Traveling is one of the most anticipated activities. It does not only give travelers a sense of relaxation, but also a chance to learn new things and to experience different cultures. Recently, traveling has been targeted at several types such as natural based traveling, cultural based traveling and adventure traveling. In Thailand, the campaign of cultural based traveling has been raised to promote Thai cultural heritages. In cultural touring, a visited site may contain many interesting contents in several aspects. These include tangible heritages such as product, objects and building, and intangible culture heritages such as traditional performance and festival. For tangible heritages, each site has its own story worthy of learning for tourists in terms of cultural importance. The story may involve several aspects such as its creator, its former place, related tales, etc. These are background knowledge of heritage to connect tangible and intangible cultures together that are able to implicitly provide travelers with experience of surrounded cultural knowledge.

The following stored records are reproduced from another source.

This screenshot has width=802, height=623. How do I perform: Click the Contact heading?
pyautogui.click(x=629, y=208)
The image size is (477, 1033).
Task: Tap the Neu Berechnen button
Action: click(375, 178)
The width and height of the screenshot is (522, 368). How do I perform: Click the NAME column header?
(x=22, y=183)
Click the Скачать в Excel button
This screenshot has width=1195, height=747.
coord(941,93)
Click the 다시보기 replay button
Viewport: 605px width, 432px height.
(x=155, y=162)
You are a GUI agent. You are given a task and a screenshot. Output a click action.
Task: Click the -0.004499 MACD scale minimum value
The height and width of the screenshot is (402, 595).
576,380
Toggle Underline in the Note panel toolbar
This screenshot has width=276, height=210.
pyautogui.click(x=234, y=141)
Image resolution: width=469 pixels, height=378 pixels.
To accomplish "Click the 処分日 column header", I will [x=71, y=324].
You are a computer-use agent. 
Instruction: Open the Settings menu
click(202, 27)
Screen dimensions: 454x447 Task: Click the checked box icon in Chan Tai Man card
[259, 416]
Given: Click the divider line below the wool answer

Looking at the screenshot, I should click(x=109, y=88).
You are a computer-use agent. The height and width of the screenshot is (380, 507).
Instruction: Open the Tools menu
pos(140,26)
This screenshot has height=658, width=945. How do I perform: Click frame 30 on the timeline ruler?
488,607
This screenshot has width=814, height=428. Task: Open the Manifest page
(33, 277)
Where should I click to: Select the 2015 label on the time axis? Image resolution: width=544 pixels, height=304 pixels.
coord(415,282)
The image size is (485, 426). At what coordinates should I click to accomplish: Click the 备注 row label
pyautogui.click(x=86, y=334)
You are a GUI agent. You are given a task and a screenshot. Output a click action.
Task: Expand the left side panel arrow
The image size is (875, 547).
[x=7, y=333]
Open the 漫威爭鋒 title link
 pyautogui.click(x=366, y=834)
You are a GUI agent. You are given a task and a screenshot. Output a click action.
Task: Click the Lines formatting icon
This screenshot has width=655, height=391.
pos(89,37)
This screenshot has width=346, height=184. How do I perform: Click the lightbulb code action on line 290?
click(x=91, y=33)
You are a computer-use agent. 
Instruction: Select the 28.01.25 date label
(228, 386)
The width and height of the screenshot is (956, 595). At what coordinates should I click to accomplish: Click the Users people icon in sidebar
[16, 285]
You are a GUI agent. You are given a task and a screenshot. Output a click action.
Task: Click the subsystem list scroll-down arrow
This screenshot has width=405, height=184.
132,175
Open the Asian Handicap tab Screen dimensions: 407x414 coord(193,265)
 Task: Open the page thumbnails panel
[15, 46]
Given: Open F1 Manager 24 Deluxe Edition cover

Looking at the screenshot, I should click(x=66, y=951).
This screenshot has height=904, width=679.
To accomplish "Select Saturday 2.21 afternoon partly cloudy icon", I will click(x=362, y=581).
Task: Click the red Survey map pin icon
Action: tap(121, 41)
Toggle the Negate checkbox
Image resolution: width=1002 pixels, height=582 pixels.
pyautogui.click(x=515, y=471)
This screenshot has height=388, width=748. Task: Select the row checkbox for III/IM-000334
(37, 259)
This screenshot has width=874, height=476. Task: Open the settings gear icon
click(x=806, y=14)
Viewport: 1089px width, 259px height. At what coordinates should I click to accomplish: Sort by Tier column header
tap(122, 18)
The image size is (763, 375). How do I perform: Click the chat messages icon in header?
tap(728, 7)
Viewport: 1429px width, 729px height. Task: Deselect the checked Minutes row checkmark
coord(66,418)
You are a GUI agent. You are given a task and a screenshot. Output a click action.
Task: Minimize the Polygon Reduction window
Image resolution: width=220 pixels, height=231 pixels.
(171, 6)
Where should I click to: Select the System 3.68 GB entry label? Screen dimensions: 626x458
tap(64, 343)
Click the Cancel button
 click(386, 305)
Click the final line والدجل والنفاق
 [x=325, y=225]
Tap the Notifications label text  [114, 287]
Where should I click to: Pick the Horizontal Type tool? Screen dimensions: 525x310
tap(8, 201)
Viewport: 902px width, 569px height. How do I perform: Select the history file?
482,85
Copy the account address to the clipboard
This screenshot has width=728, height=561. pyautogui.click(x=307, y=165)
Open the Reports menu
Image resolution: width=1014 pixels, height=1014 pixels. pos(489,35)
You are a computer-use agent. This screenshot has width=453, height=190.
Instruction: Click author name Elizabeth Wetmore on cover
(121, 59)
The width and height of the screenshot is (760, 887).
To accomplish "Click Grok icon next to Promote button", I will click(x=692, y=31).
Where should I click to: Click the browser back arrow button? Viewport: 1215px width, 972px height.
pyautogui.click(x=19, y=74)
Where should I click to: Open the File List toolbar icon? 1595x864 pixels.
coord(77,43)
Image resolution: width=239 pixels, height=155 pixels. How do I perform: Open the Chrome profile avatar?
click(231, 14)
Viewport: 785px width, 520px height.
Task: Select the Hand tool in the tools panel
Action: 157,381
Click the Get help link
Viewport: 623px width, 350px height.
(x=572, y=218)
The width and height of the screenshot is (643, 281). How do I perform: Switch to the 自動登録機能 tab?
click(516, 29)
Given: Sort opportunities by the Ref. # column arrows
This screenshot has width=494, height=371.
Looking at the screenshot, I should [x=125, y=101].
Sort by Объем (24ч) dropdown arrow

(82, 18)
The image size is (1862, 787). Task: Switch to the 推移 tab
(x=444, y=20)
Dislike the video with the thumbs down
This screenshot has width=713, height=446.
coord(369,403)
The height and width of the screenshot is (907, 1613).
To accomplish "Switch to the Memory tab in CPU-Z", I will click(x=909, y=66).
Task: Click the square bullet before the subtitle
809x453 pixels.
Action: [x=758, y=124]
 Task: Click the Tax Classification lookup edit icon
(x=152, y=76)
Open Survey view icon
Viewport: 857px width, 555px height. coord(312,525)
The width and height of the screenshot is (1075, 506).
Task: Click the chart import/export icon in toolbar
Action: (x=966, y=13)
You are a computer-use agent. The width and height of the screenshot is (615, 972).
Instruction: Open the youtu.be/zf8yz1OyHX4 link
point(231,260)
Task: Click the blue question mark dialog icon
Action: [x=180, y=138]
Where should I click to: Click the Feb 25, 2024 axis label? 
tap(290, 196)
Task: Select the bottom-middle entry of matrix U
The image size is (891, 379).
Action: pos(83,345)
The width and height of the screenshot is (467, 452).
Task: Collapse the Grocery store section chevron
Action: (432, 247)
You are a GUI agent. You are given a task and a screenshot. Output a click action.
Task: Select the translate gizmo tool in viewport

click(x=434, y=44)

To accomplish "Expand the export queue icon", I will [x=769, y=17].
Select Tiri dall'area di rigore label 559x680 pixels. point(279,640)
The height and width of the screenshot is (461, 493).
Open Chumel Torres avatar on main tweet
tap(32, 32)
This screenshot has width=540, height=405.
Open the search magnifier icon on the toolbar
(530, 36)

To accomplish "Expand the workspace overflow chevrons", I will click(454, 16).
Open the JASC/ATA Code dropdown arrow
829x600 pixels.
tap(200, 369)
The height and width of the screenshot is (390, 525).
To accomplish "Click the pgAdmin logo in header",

However, background of the heritages is apparently scattered in museums and in tales of their surrounding areas. Only historical or cultural experts accumulate the knowledge while typical tourists can rarely access the information and lack opportunity to fully appreciate the cultural heritages in these aspects. For cultural-based travelers, their points of interest can be individually different; some may enjoy sightseeing of heritages based on their favorite characters (such as famous poets or kings) while some may follow their religious belief for the sacred artifacts according to the tales (such as a tale of Naga, mythical being in South East Asia worshiped to reward in prosperity). Despite their favorite, very few people visited all related heritages or missed to learn the related details because of the lack of cultural story knowledge. Hence, transferring knowledge in these cultural aspects is crucial in promoting cultural tourism activities.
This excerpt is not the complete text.